La verdad, que aquellos viajeros poco se les parecían, y por no parecerse, ni siquiera a los orondos guardianes. Aun sin mucha concreción, sus figuras se apreciaban distintas de una a otra de las plantas, y todavía en un mismo compartimento. Y Calíguenes creyó, que encontraba parecido entre algunos de los yacientes y las momias de los subterráneos.

— ¡Cuánta criatura amontonada, pardiez! Si más parece que se trate de un transporte de ganado —saltó Policrades.

Calíguenes sólo acertó a sonreír con aquel discante, porque a ver quien reía en aquella tesitura.

—Eso digo yo. Y por las trazas que no andaremos descaminados.

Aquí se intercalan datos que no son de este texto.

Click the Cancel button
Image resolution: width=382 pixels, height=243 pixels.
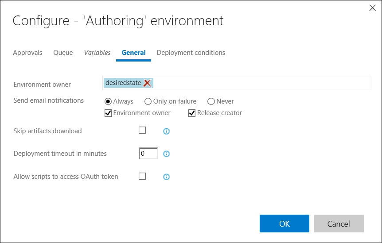click(x=339, y=224)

—No querrá usted decir, que acaso los lleven en contra de su voluntad.

— Cualquiera sabe.

El shímpfato que iba junto ellos, sin duda que entendió lo que decían. Pareció dudar, pero al cabo dijo:

—Ustedes— se— equivocan—, señores—. No— por— parecerlesextraño—, todo— es— muy— normal—. Y— de— ley—.

Policrades guiñó al comandante.

—Eso, para que te fíes de las apariencias.

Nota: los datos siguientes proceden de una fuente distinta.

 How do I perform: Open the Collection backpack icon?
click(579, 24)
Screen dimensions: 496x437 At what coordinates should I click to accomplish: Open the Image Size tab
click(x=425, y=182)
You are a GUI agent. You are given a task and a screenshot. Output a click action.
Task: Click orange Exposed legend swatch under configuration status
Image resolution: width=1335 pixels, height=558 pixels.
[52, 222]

—Nada— de— apariencias—, que— los— viajeros— son— de— verdad— ysólo— duermen— —se expresó de nuevo el individuo.

A esto, ambos se giraron, dando la espalda al shímpfato por no reír tan descaradamente.

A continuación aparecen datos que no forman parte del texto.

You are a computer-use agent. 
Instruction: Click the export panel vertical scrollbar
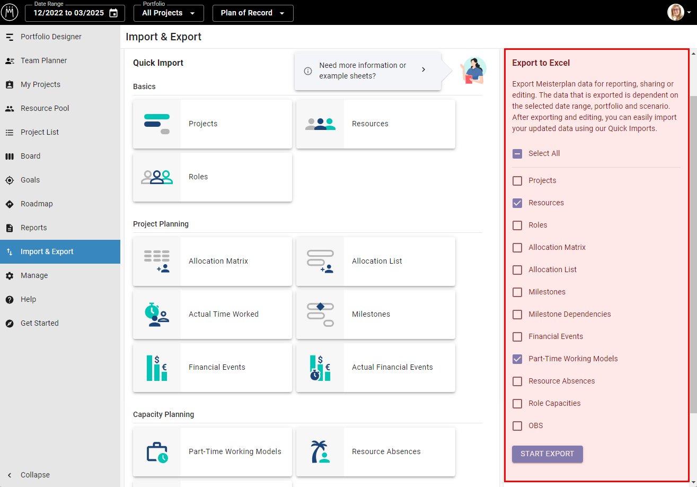click(694, 255)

El ascensor se detuvo al fin, que bien largo fue su recorrido. Salieron a un circular, tan voluminoso como toda una planta, y que seguro era de ancho como el grosor de la aguja; donde no había vitrinas, y el golpeteo de las pisadas rompía en su vacuidad, metálico y contundente. Al fondo, varios individuos yacían desperdigados sobre una plataforma, tan amplia, que si no dormían, seguro que no era porque se estorbasen. Aquel colchón singular era tan elevado que nadie lo hubiese entendido para tal menester. Otros dos estaban ante ellos sobre un diván, y al tiempo, se atiborraban con la comida que había sobre una mesa. Cuatro más, algo distantes, estaban muy tiesos junto a la pared, fijos los ojos en los que entraban. Eran finos y espigados, y puestos de perfil se apreciaba la largura de su rostro, al igual que la jeta, cuyo acusado prognatismo no compartían con el resto. Respecto a los otros, la asimetría malograba su figura de tal manera, que eran difíciles de deslindar; todos, menos tres, que lo mismo que los guardianes, y en comparación, pudieran pasar por bien parecidos. El grupo se acercó a los que comían, y preguntáronles lo que fuera, a lo que ellos contestaban sin dejar comer. Tanto se atracaban, que algún que otro espurreo desde sus bocas salpicó a los presentes.

— ¿Usted cree, que estos llegaran a los postres, comandante? — espetó Policrades.

—Pero qué cosas se le ocurren.

Uno de los shímpfatos entró en el discurso. En tres razones se despachó y vuelto hacia a los humanos dijo:

—Qué- es- lo- que- quieren- exactamente-.

Calíguenes se lo pensó, para decirle:

—Queremos saber si esta máquina es muy veloz.

El shímpfato trasladó la pregunta a los comilones, que ni por esas dejaban de engullir. La respuesta fue breve.